» TEXTO MOSTRADO
┏━━

Escasa, minoritaria, editable, siempre en bruto, mejorable por las manos de otros, como una moldeada escultura de barro, a la figura de la mujer de la nueva crónica la ha perseguido el estigma de ser descubierta por la autoridad, por el profesional, por el canon, para empezar a ser. Porque no bastaba con ser.
No sé a quién se le ocurrió darle la vuelta a la frase, pero lo cierto es que en lugar de adoptar la denominación de “nuevos cronistas de Indias”, acuñada como reclamo por la querida Fundación de Nuevo Periodismo en el primer encuentro internacional de cronistas en Bogotá, empezamos a llamarnos en la intimidad, y después públicamente, “los nuevos indios de la crónica”.
Así, en masculino, como todo en esa época. La autodenominación quería ir más allá del giro, de ser mirados a mirar, de ser contados a contar; más allá de la ironía, más allá de la novedad. Era una especie de denuncia risueña, protodescolonizadora de las condiciones en las que solíamos trabajar los jóvenes cronistas durante la primera década del siglo XXI en América Latina, por lo general en largas jornadas de investigación, escritura y editing, y cobrando a veces poco y a veces nada. Éramos los contadores de historias del otro lado y los explotados de éste.

┗━━

» DATOS DE ORIGEN
┏━━

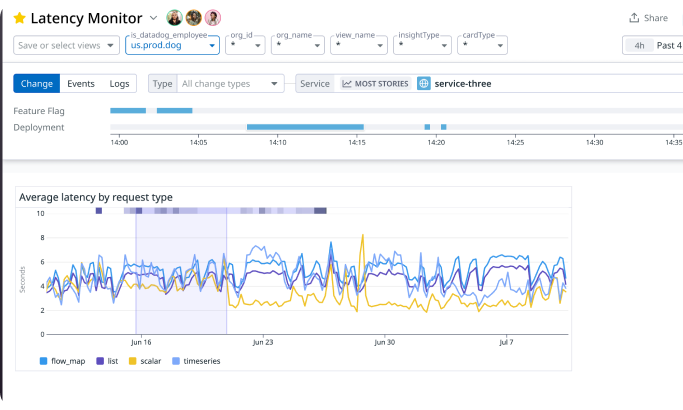Toggle the list legend series
Image resolution: width=683 pixels, height=410 pixels.
[x=107, y=361]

┗━━

» INSTRUCCIONES
1. Indica si cada afirmación concuerda con el texto sobre la nueva crónica y cita literalmente las palabras que lo determinan: (a) la denominación "nuevos cronistas de Indias" la acuñó la Fundación de Nuevo Periodismo en el primer encuentro internacional de cronistas en Bogotá; (b) los jóvenes cronistas cobraban siempre bien por su trabajo; (c) la autodenominación se usó primero en público y luego en la intimidad.
2. Transcribe del texto sobre la nueva crónica el fragmento que empieza con "Así, en masculino, como" y continúa hasta "explotados de éste.".
3. Según el texto sobre la nueva crónica, ¿durante qué período trabajaban los jóvenes cronistas en América Latina en las condiciones descritas?

» RESPUESTAS
1.
(a) Sí: "acuñada como reclamo por la querida Fundación de Nuevo Periodismo en el primer encuentro internacional de cronistas en Bogotá".
(b) No: "cobrando a veces poco y a veces nada".
(c) No: "empezamos a llamarnos en la intimidad, y después públicamente".

2.
Así, en masculino, como todo en esa época. La autodenominación quería ir más allá del giro, de ser mirados a mirar, de ser contados a contar; más allá de la ironía, más allá de la novedad. Era una especie de denuncia risueña, protodescolonizadora de las condiciones en las que solíamos trabajar los jóvenes cronistas durante la primera década del siglo XXI en América Latina, por lo general en largas jornadas de investigación, escritura y editing, y cobrando a veces poco y a veces nada. Éramos los contadores de historias del otro lado y los explotados de éste.

3. Durante la primera década del siglo XXI.